§ **Exercise instructions**: Your answer should be the full data, transcribed exactly, with no pictures in it.
• • • • •
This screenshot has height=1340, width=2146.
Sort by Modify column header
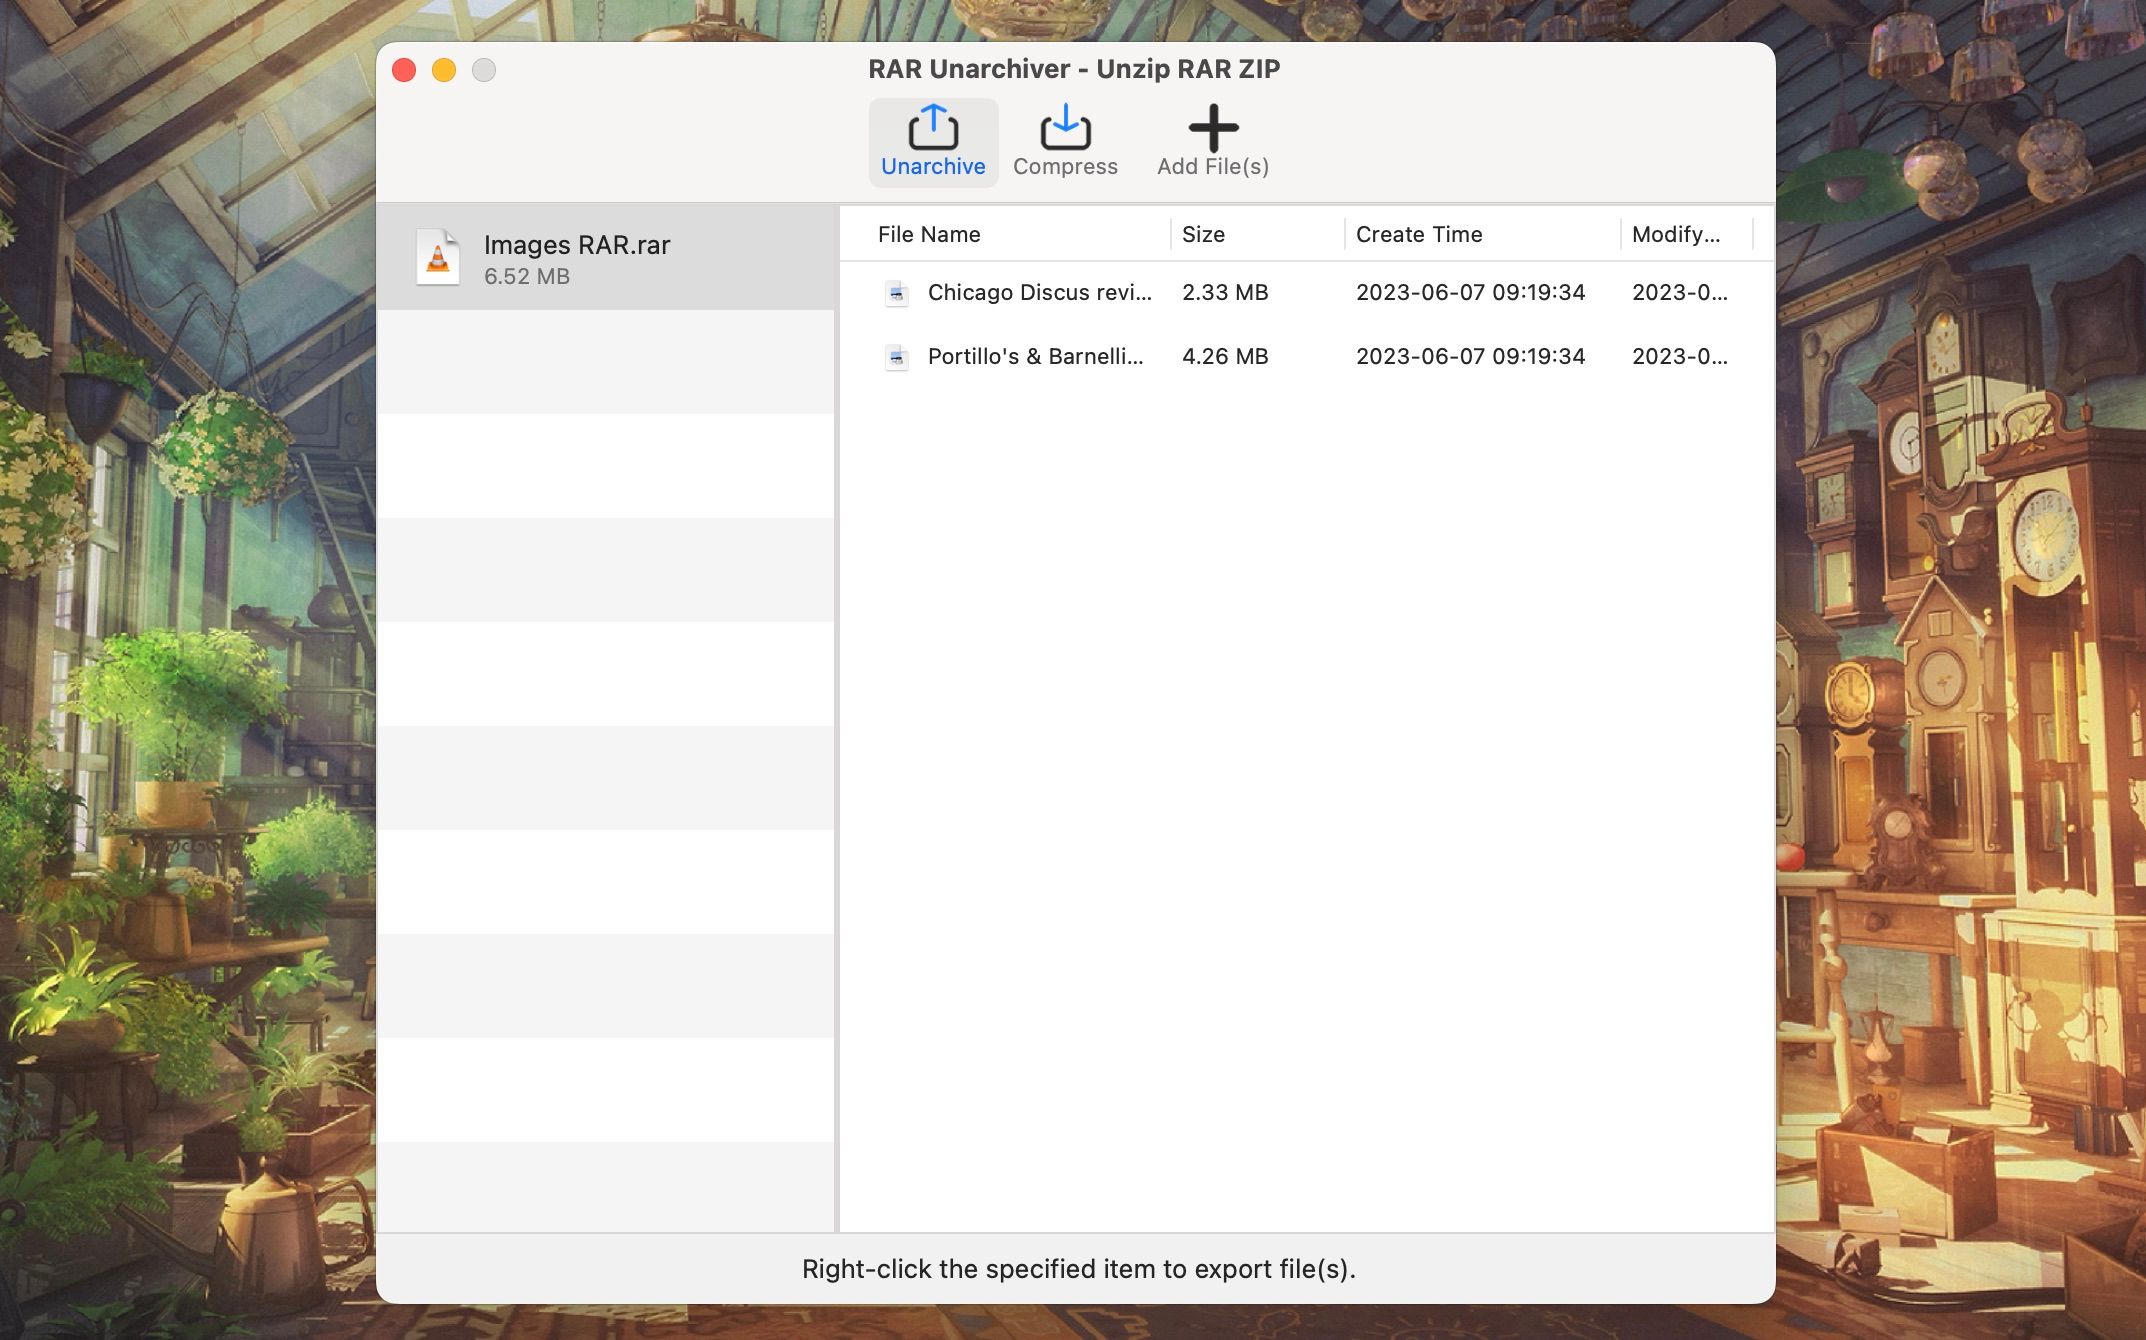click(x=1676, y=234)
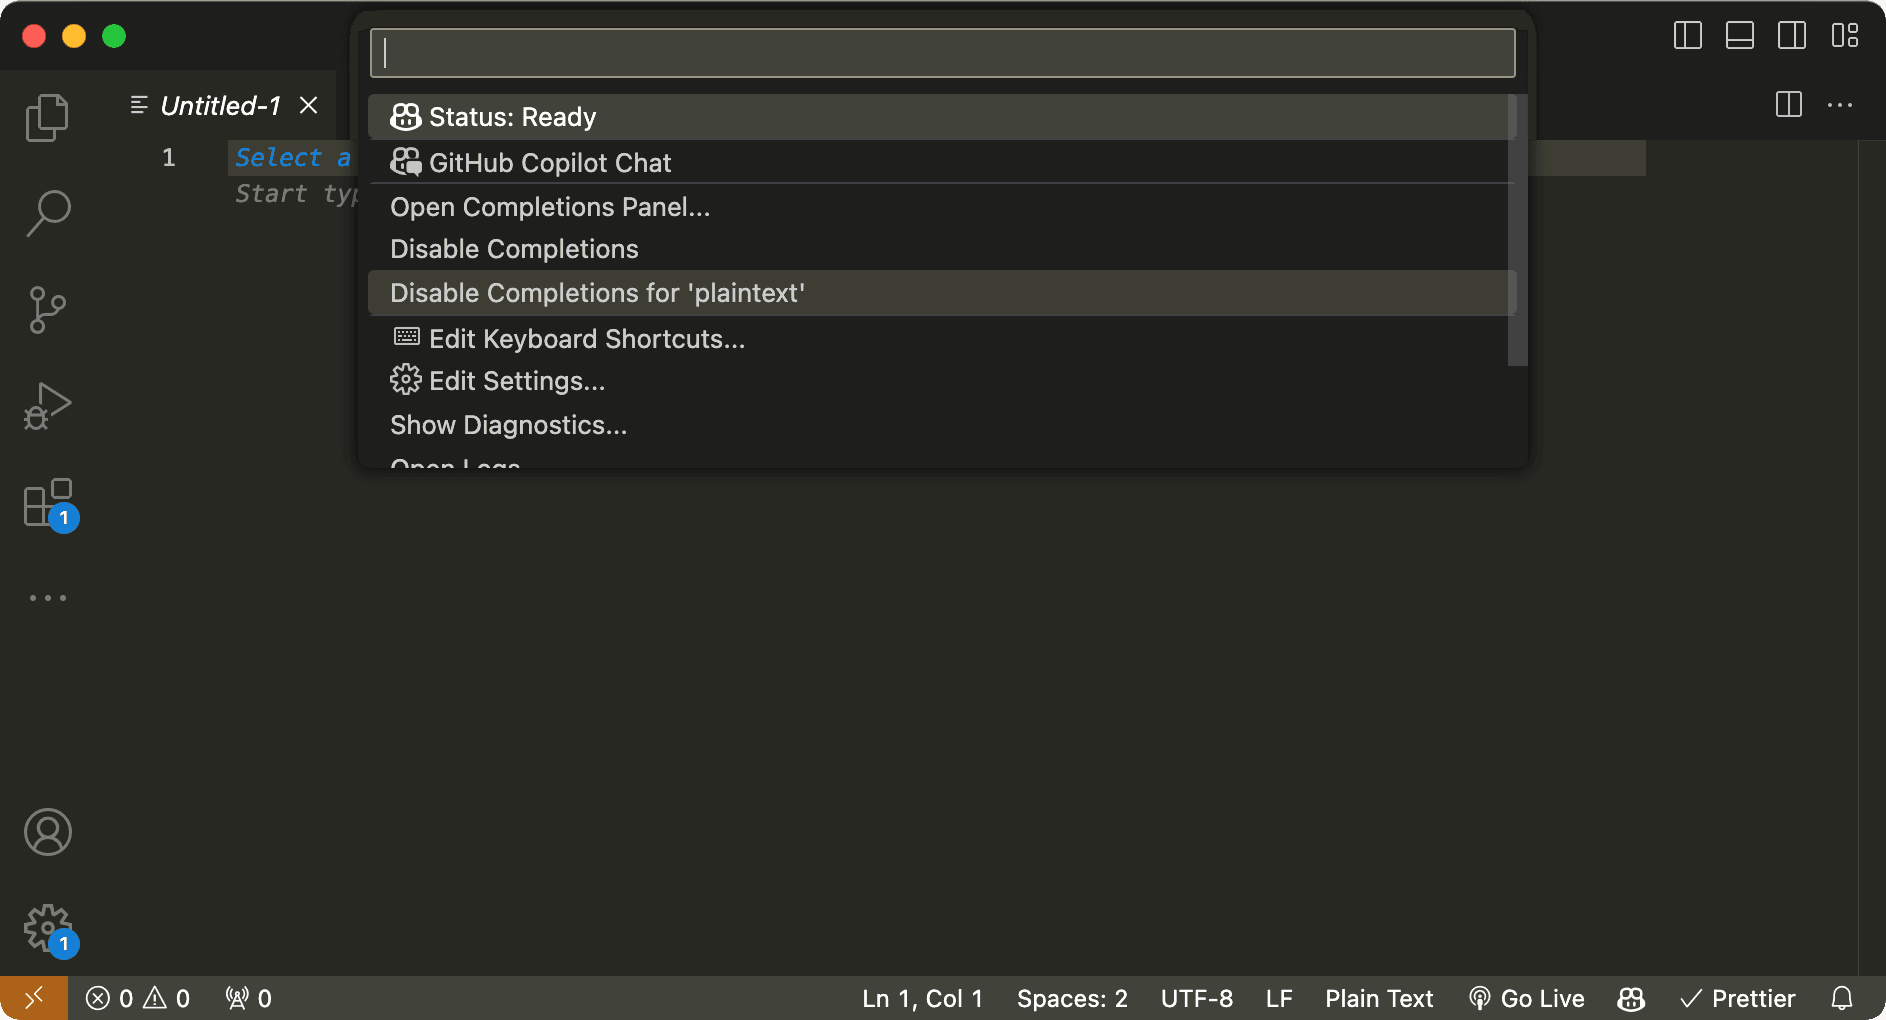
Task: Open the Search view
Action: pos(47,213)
• • • • •
§ **Expected answer**:
This screenshot has height=1340, width=2146.
Sort by Modify column header
click(x=1676, y=234)
Task: Open the Search view
Action: pos(47,213)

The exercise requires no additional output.